Records to use:
☆ ☆ ☆ ☆

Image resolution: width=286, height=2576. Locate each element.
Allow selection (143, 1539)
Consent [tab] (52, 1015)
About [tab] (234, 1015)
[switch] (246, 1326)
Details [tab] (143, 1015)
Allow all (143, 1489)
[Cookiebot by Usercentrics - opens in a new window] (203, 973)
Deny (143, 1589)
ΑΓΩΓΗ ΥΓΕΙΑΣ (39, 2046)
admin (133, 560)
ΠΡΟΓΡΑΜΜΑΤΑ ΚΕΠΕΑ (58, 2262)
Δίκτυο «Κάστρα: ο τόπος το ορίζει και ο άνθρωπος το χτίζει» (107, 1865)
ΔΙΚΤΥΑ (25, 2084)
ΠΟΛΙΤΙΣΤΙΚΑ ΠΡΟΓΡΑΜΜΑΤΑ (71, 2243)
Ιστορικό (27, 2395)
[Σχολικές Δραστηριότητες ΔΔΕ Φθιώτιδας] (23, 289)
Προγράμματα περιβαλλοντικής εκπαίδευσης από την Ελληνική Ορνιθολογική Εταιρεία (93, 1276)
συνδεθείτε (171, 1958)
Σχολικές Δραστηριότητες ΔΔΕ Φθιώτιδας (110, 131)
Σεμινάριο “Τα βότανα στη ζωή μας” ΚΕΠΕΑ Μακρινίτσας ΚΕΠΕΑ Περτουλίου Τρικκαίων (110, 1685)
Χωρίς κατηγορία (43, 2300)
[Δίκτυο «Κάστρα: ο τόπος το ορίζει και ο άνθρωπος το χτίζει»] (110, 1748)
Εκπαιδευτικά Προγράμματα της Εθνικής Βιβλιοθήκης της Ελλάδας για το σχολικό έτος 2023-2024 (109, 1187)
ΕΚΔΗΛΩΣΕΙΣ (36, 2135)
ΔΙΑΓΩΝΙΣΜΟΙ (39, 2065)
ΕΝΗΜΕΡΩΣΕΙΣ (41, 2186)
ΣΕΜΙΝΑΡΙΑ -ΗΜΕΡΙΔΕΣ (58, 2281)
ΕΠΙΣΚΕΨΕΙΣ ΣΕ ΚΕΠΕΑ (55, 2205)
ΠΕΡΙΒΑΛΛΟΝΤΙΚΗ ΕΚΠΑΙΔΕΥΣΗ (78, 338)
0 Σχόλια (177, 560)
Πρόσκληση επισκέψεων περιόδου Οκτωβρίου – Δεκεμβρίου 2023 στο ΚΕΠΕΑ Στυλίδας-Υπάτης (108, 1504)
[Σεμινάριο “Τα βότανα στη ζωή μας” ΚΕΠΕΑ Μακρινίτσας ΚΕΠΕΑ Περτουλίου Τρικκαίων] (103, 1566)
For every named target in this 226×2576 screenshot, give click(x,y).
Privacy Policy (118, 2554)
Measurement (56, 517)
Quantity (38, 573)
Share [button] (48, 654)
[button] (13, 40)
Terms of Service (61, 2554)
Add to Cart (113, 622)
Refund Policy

☆ ☆ ☆ ☆

Instructions for the task: Restate all of the entries exactly, please.

Exercise solution:
Image resolution: width=286, height=2576. Locate each element.
Allow selection (143, 1539)
Consent [tab] (52, 1015)
About [tab] (234, 1015)
[switch] (246, 1326)
Details [tab] (143, 1015)
Allow all (143, 1489)
[Cookiebot by Usercentrics - opens in a new window] (203, 973)
Deny (143, 1589)
ΑΓΩΓΗ ΥΓΕΙΑΣ (39, 2046)
admin (133, 560)
ΠΡΟΓΡΑΜΜΑΤΑ ΚΕΠΕΑ (58, 2262)
Δίκτυο «Κάστρα: ο τόπος το ορίζει και ο άνθρωπος το χτίζει» (107, 1865)
ΔΙΚΤΥΑ (25, 2084)
ΠΟΛΙΤΙΣΤΙΚΑ ΠΡΟΓΡΑΜΜΑΤΑ (71, 2243)
Ιστορικό (27, 2395)
[Σχολικές Δραστηριότητες ΔΔΕ Φθιώτιδας] (23, 289)
Προγράμματα περιβαλλοντικής εκπαίδευσης από την Ελληνική Ορνιθολογική Εταιρεία (93, 1276)
συνδεθείτε (171, 1958)
Σχολικές Δραστηριότητες ΔΔΕ Φθιώτιδας (110, 131)
Σεμινάριο “Τα βότανα στη ζωή μας” ΚΕΠΕΑ Μακρινίτσας ΚΕΠΕΑ Περτουλίου Τρικκαίων (110, 1685)
Χωρίς κατηγορία (43, 2300)
[Δίκτυο «Κάστρα: ο τόπος το ορίζει και ο άνθρωπος το χτίζει»] (110, 1748)
Εκπαιδευτικά Προγράμματα της Εθνικής Βιβλιοθήκης της Ελλάδας για το σχολικό έτος 2023-2024 (109, 1187)
ΕΚΔΗΛΩΣΕΙΣ (36, 2135)
ΔΙΑΓΩΝΙΣΜΟΙ (39, 2065)
ΕΝΗΜΕΡΩΣΕΙΣ (41, 2186)
ΣΕΜΙΝΑΡΙΑ -ΗΜΕΡΙΔΕΣ (58, 2281)
ΕΠΙΣΚΕΨΕΙΣ ΣΕ ΚΕΠΕΑ (55, 2205)
ΠΕΡΙΒΑΛΛΟΝΤΙΚΗ ΕΚΠΑΙΔΕΥΣΗ (78, 338)
0 Σχόλια (177, 560)
Πρόσκληση επισκέψεων περιόδου Οκτωβρίου – Δεκεμβρίου 2023 στο ΚΕΠΕΑ Στυλίδας-Υπάτης (108, 1504)
[Σεμινάριο “Τα βότανα στη ζωή μας” ΚΕΠΕΑ Μακρινίτσας ΚΕΠΕΑ Περτουλίου Τρικκαίων] (103, 1566)
For every named target in this 226×2576 screenshot, give click(x,y).
Privacy Policy (118, 2554)
Measurement (56, 517)
Quantity (38, 573)
Share [button] (48, 654)
[button] (13, 40)
Terms of Service (61, 2554)
Add to Cart (113, 622)
Refund Policy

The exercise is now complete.